Ref: [1] Y. Wu, et al. “VideoDubber: Machine Translation with Speech-Aware Length Control for Video Dubbing,” AAAI, 2023.
Ref: [2] P. Pal, et al. “Improving Isochronous Machine Translation with Target Factors and Auxiliary Counters”, Interspeech, 2023.
Please let us know if more ablation studies should be added.
R4. About unclear writing (Question 1)
We will revise the paper as clear as possible. For example, we have refined the description as follows to address how the acoustic encoder learned from scratch can be expected to extract the desired acoustic information.
Many previous works have adopted a reversed gradient approach to remove semantic information from acoustic features. However, these approaches require an additional decoder and training objective, which increases the training burden. In our work, we use the information bottleneck to train the acoustic extractor. The sum pooling serves as the information bottleneck, preventing too much information, especially semantic information, from passing through. Additionally, we design the system to use part of the target speech as input and predict the other part, making it less likely for the acoustic encoder to learn anything semantically meaningful. This approach integrates seamlessly into the original training process, with no extra modules or loss required.
Finally, we would like to express our gratitude once again for your time and effort in reviewing our paper. Considering the multiple innovations, adequate ablation studies, added comparisons and improved presentation of our paper, we would greatly appreciate it if you could consider increasing your score.

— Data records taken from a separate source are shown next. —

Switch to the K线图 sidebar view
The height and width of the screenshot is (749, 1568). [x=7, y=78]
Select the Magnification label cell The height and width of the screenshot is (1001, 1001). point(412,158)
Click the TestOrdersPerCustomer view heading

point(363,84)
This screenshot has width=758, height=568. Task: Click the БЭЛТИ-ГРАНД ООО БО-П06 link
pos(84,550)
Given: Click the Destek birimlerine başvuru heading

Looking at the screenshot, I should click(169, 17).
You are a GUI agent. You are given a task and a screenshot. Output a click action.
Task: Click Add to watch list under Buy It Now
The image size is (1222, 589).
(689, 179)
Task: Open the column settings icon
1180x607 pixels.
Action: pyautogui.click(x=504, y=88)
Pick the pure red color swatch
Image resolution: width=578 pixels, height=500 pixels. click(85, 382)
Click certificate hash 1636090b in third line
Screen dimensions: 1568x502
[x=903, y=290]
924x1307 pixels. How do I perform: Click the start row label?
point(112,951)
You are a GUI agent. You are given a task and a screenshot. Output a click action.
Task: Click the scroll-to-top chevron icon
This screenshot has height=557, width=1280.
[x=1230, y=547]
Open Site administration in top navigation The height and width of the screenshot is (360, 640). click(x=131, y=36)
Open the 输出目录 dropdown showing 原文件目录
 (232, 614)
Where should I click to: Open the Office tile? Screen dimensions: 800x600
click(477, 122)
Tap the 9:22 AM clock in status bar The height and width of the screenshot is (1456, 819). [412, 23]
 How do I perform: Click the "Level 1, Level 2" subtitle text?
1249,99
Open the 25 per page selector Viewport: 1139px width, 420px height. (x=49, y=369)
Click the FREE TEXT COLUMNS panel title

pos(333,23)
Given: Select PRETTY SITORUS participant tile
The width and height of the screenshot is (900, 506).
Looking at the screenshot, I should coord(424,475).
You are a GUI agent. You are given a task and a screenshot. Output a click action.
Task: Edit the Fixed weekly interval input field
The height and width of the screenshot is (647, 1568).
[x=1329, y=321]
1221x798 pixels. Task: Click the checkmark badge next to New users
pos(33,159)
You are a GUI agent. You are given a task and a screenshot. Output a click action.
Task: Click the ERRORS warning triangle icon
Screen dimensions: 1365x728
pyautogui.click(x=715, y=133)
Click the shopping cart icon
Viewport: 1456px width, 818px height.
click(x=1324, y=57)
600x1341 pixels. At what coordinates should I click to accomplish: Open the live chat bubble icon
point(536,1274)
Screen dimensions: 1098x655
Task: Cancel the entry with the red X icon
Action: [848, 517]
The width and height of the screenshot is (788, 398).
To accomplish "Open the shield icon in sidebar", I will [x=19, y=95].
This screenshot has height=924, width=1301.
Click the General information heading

Thank you for the detailed clarification and sorry for the late response. While the explanation has addressed most of my concerns, I still feel that the direct comparison to strong voice cloning systems is not sufficient. The voice information is not the primary focus of the Seamless system.
Additionally, I believe the title of the paper is an important consideration. The authors should choose a title that is representative of the work presented, to accurately convey the scope and focus of their research.
Overall, I will raise my score to 5, as the response has addressed the majority of my initial concerns.
Dear Reviewer WU4H
We hope we have addressed your questions. Please let us know if you have any further concerns, as the discussion between the reviewers and authors will end soon. Thanks!
Best regards,
Authors
Dear reviewer WU4H,
We appreciate your efforts in increasing the rating for our paper. Your suggestions and comments are all valid, and we will address them in either the final version or future work due to the short rebuttal period. Additionally, further suggestions and concerns are welcome until the end of the reviewer and author discussion period.
Thanks!
Authors
Dear Reviewers,
Thank you for your efforts in reviewing our paper. We greatly appreciate your acknowledgment of our contributions, including multiple innovations, state-of-the-art performance, and important research work. However, we received diverse ratings, ranging from scores of 4 to 7. We noticed that two reviewers who gave the lower scores both had concerns about few ablation studies.
In fact, we have presented several ablation studies, such as with and without acoustic embedding, the choice of different codecs, with and without text BPE, and Layer Beam Search in the NAR acoustic model. Due to the limited space for the main content, we had to present these ablation studies in the appendix. If this was one of the reasons for the lower scores, we sincerely hope the reviewers could adjust their scores accordingly.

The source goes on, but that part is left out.